October 27, 2009
Study Shows Amputees Can Move Phantom Limbs
New research shows that amputees can "learn" to move their missing arm in an anatomically impossible way, in some cases making normal movement of that "phantom limb" more difficult, Reuters reported.
The researchers say the findings demonstrate that the brain alone can alter how we perceive our bodies, without input from our senses.
The report in the Proceedings of the National Academy of Sciences also raises the possibility of using similar strategies to treat certain movement problems and pain syndromes.
Dr. G. Lorimer Mosely of the University of Oxford in the UK and Dr. P. Brugger of University Hospital Zurich in Switzerland noted that our sense of our own body, sometimes called our "body image," is something we take for granted.
But, they add, this image can be altered in many neurological or psychiatric conditions and can even be manipulated in healthy patients.
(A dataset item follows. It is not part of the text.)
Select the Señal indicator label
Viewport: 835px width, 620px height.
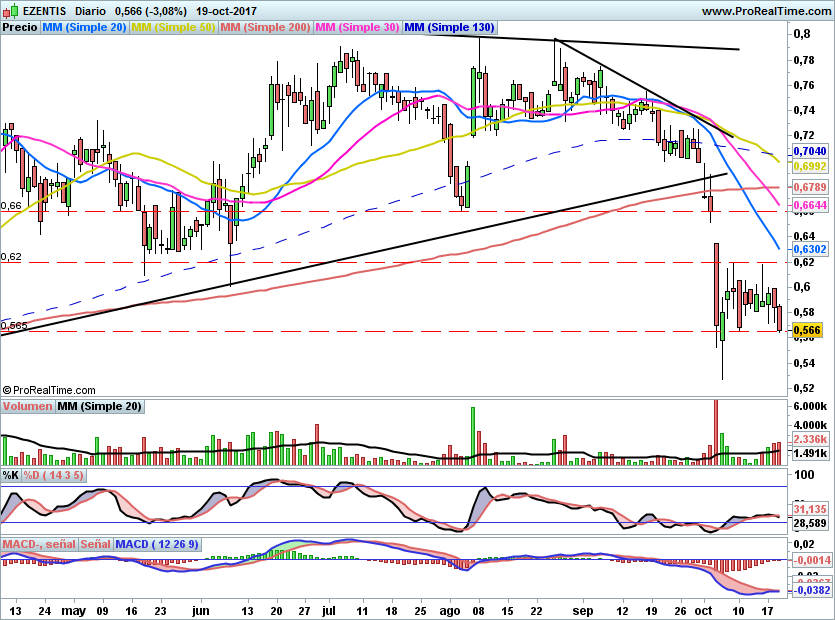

For the study, Mosely and Brugger had seven amputees with a "vivid phantom" try to learn to move the wrist of their missing hand in an anatomically impossible way in order to investigate whether it would be possible to change the image by thought alone, and find out whether it would be limited by the normal physics of the human body if the body part in question didn't exist in real life.
The subjects were basically taught to spin the hand 360 degrees as if the hand and forearm were joined with a pivot rather than a wrist.
All of the study participants said they felt like they were watching someone else's arm do the movement at first. However, the four who succeeded in learning the movement eventually said the rotating arm felt like part of their own body.
Each test subject also said that they now perceived their phantom arm differently, while two said it had become more difficult for them to move their phantom hand from side to side because of the changes in their arm's shape.
The study participants went through a test of reaction time that required them to judge whether an image was of a left or a right hand. Previous studies have shown that response time corresponds to how long it would take a person to move their arm to match the position of the image.
"That is, correct left-right hand judgments require the participant to mentally rotate their own hand to match that shown in the picture," the researchers said.
All of the study participants responded faster before the training if the image of the hand was in a position similar to their own hand. However, the four successful participants got much faster at reacting to a hand shown in a position opposite from their own phantom hand after training -- meaning they could mentally "flip" it thanks to its new joint.
A separate test flashed pictures of hands at the beginning and the end of the impossible movement for the participants.
In most cases, a person perceives a small "impossible" movement between the two hand positions if the images are alternated faster than their own hand would be able to move. But they would see the normal, longer movement that one's hand would make to change from one position to the other if the images were flashed more slowly.
No matter how quickly the images were flashed, the people who successfully learned the impossible movement always saw the hand making that movement.
"It suggests that the brain truly does change itself," Mosely and Brugger concluded.
The researchers say the findings raise the "speculative, but not outrageous" possibility that patients could cope with movement problems due to stroke, back pain, or pain in other regions of the body, by being trained to change the image of that body part.